Another important person to contact when you're considering franchising is a Franchise Consultant. Although Franchise Consultants may not be experts in legal agreements, most have experience reviewing franchise agreements and can identify red flags. 

A Franchise Consultant is a professional who connects entrepreneurs who want to open a franchise with franchisors who are looking for investors. The Franchise Consultant helps you determine if being a franchise owner is the right path for you based on your skills, goals, experience, financial situation, and more. Since they know the corporate culture, financial requirements, and the qualities of the ideal candidate of various franchise businesses, the consultant knows if purchasing a franchise will benefit you and the franchisor.

Since the consultant only gets paid a commission from franchisors when candidates buy a franchise, their advice is free to you. Take advantage of it! An experienced Franchise Consultant should be ethical and have your best interests in mind. This means that they'll let you know if a specific franchise business isn’t a good fit for you.

Although Franchise Consultants may not be experts in legal agreements, most have experience reviewing franchise agreements, FDDs, and can identify red flags. For example, these red flags can include a franchisor firing a lot of franchise owners in the system; the franchisor being in a lot of legal trouble; and many franchise owners filing for bankruptcy.  If you have a serious chance of being a franchise owner, you’ll be invited to a franchisor’s discovery day.

During this event, franchisors and prospective candidates vet each other. As a candidate, you can also ask questions to the members of the leadership team about what it’s really like to work for a specific franchise business. To make the most of your discovery day, be actively involved, ask questions, and take notes. After the event is over, take the time to rest and look over your notes before making your final decision to buy a business. If owning a franchise still sounds good to you after the validation process, then go for it and run your franchise business as best as you can. 

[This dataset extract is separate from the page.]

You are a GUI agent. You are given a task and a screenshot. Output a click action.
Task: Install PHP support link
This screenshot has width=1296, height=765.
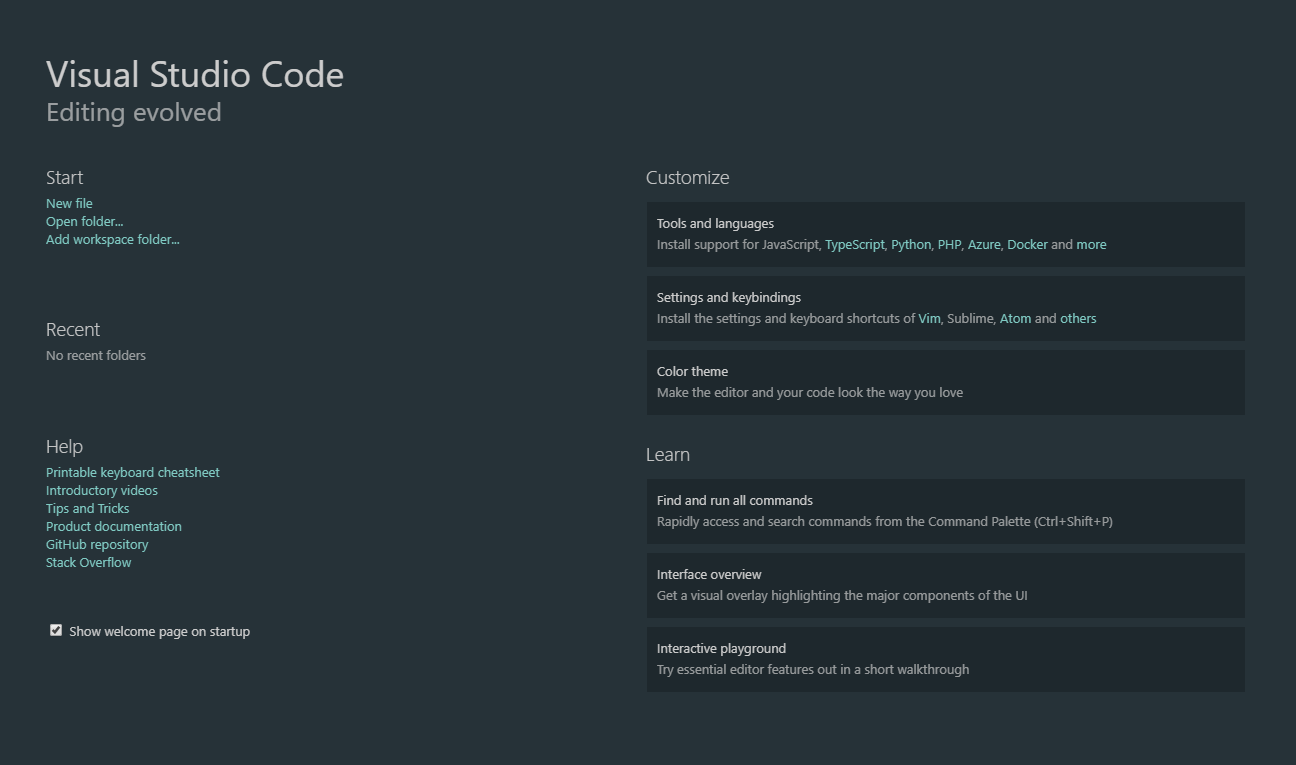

What is a Franchise Agreement?

The legally binding franchise agreement is outlined in the FDD and establishes your development obligations; initial training and fees; marketing obligations; and rights regarding your territory. Independent businesses don’t have this type of agreement, which gives franchises an edge. According to Neighborly, about 20% of independent businesses close after two years while 92% of franchises are still open. As the number of franchise establishments continues to grow, franchise ownership will likely continue to be a worthwhile investment. Speaking with franchise attorneys and consultants will help you better understand the franchise agreement.